Five steps to make up for lost data in a cookie-less world

If your marketing and technology teams haven’t started preparing for a future without third-party cookies, you may be falling behind. It’s not too late to start, but it’s certainly time to begin thinking about how you’ll replace third-party cookies in your marketing attribution.

Third-party cookies will be obsolete by the end of 2023 or perhaps early 2024.1 This means that marketing leaders across all industries and sectors need to work closely with IT leaders to set things in motion so they can continue targeting their customers, meeting customer demands for increased data privacy and transparency, and still effectively measure the success of marketing efforts.

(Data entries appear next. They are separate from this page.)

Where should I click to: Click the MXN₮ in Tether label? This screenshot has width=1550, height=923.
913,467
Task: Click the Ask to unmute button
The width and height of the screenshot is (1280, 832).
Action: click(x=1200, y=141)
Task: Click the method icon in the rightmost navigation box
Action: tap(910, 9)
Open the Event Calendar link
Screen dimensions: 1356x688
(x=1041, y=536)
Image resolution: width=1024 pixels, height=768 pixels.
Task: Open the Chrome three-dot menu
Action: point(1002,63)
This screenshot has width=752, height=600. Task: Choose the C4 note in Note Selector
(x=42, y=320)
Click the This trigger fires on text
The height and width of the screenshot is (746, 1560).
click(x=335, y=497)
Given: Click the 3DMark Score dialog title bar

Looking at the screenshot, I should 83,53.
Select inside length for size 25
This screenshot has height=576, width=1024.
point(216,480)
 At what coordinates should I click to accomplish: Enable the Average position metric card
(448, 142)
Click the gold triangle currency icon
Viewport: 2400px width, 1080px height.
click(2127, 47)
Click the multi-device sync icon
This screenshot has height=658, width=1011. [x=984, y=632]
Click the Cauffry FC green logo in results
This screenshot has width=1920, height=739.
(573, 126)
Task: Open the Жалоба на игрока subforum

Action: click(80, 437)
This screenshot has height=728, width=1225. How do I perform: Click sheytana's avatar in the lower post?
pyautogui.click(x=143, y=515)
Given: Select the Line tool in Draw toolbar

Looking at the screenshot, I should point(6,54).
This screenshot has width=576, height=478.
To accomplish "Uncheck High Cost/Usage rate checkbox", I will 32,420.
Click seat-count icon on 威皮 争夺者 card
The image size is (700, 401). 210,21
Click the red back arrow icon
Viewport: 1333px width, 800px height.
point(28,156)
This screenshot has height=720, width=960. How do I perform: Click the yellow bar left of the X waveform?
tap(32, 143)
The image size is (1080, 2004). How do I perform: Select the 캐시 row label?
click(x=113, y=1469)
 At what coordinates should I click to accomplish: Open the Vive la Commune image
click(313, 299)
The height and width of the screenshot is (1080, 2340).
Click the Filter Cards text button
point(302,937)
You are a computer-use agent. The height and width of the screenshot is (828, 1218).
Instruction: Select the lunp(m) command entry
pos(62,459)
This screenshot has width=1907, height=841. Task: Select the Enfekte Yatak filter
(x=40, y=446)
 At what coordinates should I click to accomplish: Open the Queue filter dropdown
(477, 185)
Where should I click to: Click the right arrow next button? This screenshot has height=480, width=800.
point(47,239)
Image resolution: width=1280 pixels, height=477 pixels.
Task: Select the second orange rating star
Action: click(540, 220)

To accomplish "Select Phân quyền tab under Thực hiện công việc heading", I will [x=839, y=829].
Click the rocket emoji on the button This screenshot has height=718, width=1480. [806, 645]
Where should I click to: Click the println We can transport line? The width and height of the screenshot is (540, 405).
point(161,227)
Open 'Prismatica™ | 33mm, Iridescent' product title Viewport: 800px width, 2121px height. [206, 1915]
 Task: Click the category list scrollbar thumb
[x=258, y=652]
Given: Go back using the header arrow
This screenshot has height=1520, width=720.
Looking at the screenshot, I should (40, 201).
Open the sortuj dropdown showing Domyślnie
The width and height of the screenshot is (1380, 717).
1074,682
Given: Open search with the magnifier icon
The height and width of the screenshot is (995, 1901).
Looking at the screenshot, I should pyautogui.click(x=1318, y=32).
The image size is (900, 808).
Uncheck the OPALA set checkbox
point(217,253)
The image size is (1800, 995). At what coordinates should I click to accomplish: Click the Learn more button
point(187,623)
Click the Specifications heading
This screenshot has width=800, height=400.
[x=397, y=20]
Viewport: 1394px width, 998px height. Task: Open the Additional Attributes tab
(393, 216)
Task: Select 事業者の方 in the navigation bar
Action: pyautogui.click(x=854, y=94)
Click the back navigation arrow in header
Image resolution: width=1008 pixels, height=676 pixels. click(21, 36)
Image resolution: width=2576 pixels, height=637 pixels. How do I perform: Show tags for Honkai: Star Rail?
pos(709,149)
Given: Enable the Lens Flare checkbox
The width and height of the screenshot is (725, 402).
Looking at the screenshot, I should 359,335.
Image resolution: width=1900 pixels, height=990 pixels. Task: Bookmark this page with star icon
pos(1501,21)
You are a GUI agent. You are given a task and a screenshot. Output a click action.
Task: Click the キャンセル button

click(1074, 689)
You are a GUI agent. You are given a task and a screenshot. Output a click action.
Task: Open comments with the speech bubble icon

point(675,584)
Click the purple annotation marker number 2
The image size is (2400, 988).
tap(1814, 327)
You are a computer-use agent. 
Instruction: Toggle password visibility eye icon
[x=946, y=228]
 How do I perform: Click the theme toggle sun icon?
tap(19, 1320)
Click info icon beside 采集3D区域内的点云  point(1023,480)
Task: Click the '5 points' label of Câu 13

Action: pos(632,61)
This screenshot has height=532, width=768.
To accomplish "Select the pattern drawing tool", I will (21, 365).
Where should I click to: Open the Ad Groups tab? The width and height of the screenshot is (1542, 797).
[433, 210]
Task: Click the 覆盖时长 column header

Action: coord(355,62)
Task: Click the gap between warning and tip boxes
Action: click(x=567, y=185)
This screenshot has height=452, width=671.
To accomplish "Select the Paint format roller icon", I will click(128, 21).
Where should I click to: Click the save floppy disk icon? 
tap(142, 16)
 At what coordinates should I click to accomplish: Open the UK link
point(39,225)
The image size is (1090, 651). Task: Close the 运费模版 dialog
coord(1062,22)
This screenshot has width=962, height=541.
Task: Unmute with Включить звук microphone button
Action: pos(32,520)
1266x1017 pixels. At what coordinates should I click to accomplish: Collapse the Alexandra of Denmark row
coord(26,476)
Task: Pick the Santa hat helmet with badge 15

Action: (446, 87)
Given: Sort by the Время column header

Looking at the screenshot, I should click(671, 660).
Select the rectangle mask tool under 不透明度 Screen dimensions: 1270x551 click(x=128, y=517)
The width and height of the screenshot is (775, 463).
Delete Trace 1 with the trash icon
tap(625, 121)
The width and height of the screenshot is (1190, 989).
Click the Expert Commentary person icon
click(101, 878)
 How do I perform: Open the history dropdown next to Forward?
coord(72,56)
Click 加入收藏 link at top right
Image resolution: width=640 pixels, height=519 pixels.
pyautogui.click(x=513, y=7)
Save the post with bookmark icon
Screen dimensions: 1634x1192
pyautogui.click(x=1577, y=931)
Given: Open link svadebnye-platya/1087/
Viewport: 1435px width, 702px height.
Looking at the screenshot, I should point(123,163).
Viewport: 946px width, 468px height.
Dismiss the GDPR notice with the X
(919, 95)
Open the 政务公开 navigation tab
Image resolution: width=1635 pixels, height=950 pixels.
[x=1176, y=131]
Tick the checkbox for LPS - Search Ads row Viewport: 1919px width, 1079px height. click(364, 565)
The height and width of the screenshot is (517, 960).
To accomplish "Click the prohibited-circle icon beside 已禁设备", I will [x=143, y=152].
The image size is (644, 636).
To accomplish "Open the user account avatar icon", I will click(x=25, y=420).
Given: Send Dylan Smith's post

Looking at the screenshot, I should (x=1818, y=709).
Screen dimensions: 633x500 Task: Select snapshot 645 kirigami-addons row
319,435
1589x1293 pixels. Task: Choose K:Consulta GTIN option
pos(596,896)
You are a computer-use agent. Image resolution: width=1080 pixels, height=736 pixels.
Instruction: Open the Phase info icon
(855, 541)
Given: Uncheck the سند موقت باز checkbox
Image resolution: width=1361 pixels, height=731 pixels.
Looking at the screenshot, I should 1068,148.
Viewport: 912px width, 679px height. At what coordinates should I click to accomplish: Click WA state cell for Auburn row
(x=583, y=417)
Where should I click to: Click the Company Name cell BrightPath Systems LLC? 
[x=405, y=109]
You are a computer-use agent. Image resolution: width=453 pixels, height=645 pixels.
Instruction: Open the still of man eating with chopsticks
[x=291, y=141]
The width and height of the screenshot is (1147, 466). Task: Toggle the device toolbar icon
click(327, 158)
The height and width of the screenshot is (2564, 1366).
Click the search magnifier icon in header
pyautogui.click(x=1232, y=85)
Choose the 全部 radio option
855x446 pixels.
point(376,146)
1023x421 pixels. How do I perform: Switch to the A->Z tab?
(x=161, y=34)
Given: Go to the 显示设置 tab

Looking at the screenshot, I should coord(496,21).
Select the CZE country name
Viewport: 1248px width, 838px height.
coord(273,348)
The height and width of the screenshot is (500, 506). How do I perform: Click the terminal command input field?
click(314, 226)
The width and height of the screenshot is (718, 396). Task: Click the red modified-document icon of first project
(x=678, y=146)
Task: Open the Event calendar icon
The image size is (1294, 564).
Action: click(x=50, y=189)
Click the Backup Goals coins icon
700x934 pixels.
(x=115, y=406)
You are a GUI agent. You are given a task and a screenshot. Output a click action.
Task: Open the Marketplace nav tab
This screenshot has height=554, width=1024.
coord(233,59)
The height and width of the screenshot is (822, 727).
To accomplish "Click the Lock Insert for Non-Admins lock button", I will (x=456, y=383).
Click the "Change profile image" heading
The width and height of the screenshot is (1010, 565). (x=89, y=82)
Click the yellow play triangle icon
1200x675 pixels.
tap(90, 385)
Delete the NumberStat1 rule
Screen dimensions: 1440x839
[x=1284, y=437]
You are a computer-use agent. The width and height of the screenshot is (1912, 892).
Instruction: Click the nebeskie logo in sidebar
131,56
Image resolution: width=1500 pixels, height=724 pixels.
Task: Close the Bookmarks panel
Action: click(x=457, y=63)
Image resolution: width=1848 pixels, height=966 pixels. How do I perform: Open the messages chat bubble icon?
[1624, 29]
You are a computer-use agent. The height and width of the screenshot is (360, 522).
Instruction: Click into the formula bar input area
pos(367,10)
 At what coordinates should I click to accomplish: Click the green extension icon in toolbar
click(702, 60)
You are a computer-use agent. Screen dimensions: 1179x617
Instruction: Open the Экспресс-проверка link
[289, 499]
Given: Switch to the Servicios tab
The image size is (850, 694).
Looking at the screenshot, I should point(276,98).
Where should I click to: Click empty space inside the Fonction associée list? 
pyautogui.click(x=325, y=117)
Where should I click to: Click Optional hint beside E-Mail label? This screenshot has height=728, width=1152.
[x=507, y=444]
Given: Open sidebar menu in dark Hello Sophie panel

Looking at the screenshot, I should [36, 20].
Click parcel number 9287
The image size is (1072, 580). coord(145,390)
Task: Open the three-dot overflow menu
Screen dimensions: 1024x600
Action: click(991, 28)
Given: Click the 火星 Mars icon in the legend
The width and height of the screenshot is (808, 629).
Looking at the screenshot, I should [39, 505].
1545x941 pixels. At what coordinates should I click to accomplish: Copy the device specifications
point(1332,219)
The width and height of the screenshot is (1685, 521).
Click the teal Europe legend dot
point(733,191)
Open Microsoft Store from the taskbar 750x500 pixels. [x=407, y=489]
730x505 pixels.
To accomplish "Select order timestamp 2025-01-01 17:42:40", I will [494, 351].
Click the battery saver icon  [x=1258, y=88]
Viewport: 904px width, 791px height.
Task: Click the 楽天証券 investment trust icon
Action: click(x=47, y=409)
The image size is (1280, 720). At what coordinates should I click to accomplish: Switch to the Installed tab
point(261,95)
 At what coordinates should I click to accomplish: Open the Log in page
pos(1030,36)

This article will guide you through key steps your organization can take to prosper in a world without third-party cookies.

Goodbye cookies, hello enhanced MarTech stacks

When we say that cookies are “going away,” we’re specifically talking about third-party cookies. (See sidebar) Third-party cookies are tracking codes (generally JavaScript) dropped in a user’s web or mobile browser. The cookies, because they are associated with the users’ browsers, persist – or remain detectable – after a user navigates to different webpages and between sessions. They even persist after browsers are closed and later re-opened.
Clearing cookies, browsing with ad-blockers, and operating in incognito modes are the most common ways to prevent third-party cookies from being able to track you. These strategies have all contributed to third-party cookies being a less-than-perfect method for marketers to track users’ website activity. Nonetheless, marketers have relied on third-party cookies for many years to better understand customer behavior around the web, use that knowledge to segment users into audiences, and send them personalized campaigns based on their being members of those audiences.

While third-party cookies themselves are fairly innocuous, a few high-profile scandals involving leaks of personal data2 have turned both the public and the government against them as a marketing resource. Over the last decade, customers have become increasingly concerned about their privacy and distrustful of third-party data collection. Additionally, many countries, states and regulatory authorities have passed laws regarding data protection (e.g., The EU’s General Data Protection Regulations (GDPR) and the California Consumer Privacy Act (CCPA)).

As a result of this increased pressure, Google, owner of the Chrome browser, announced in 2020 that it would eventually stop supporting third-party cookies within its browser. This was supposed to take effect in 2022 but has been pushed back to 2024.3

Other major browser companies had already blocked third-party cookies in their browsers (Safari, Firefox and Edge, respectively). But since Google Chrome is by far the most widely used browser (with a 65 percent market share), its decision to stop supporting third-party cookies brought the topic front and center.4

The elimination of third-party cookies means that organizations will need to think long-term about updating their technology and skills so they can better cultivate good first-party data, and also incorporate second-party data into their marketing strategy.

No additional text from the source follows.